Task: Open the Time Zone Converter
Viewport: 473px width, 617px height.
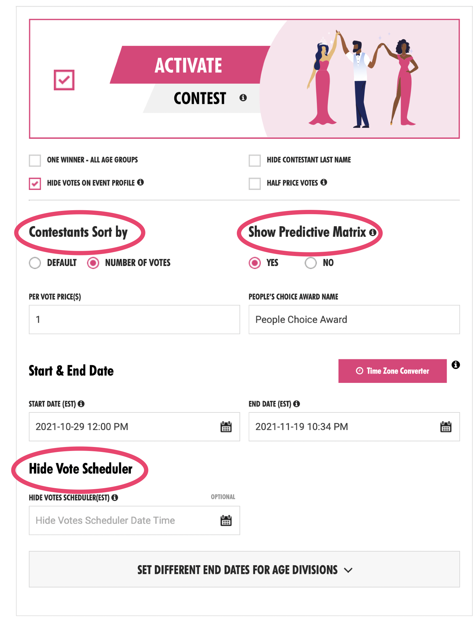Action: coord(392,371)
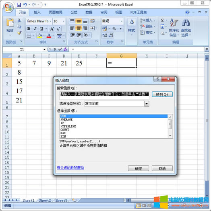Click the AutoSum sigma icon
211x211 pixels.
pyautogui.click(x=162, y=20)
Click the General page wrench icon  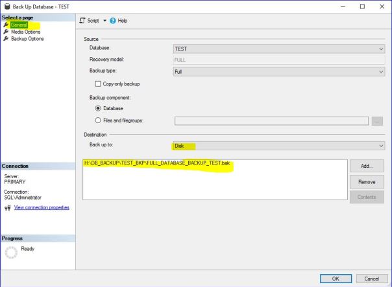click(x=6, y=25)
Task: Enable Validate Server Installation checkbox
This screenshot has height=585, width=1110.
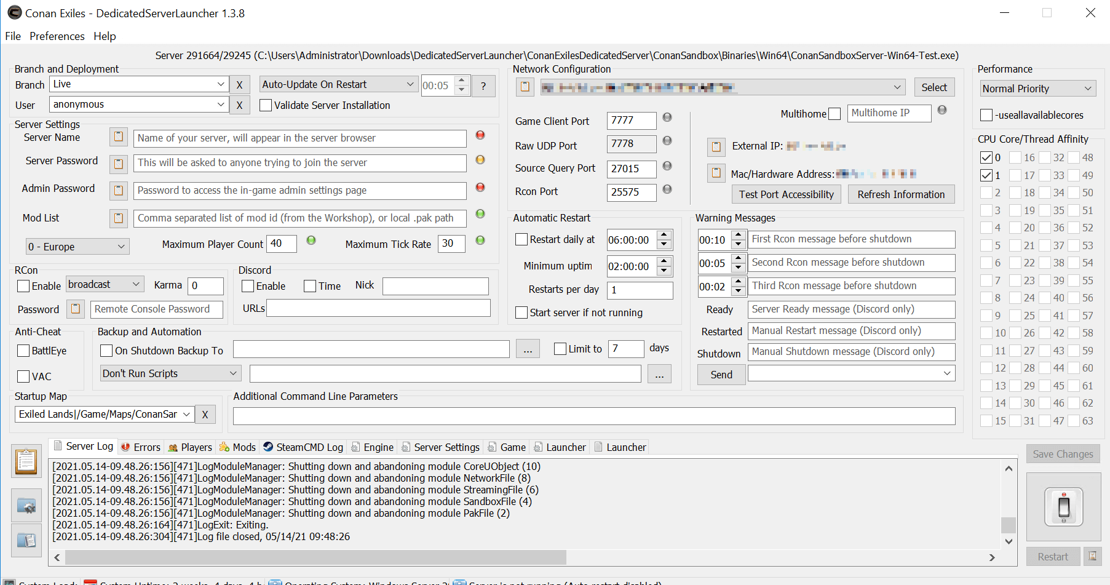Action: pos(266,105)
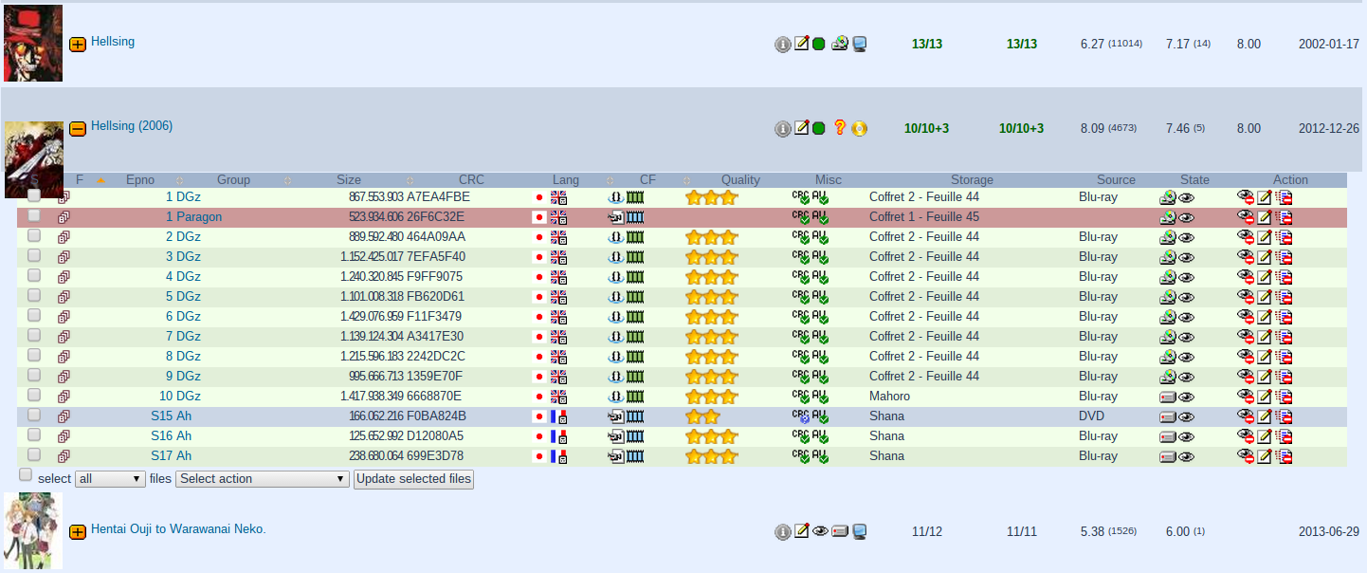Click the edit note icon for Hellsing (2006)
Viewport: 1367px width, 573px height.
(801, 127)
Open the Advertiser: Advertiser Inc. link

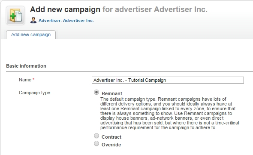(66, 21)
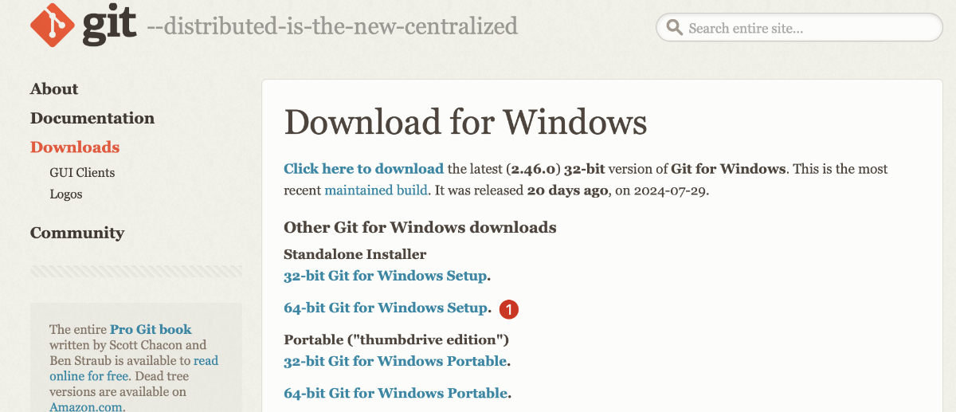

- - -

Required action –
Please return all lines above in which the string "Task" is found.

Solution to the problem –
Task: Open the Time Zone Converter
Task: Enable Validate Server Installation checkbox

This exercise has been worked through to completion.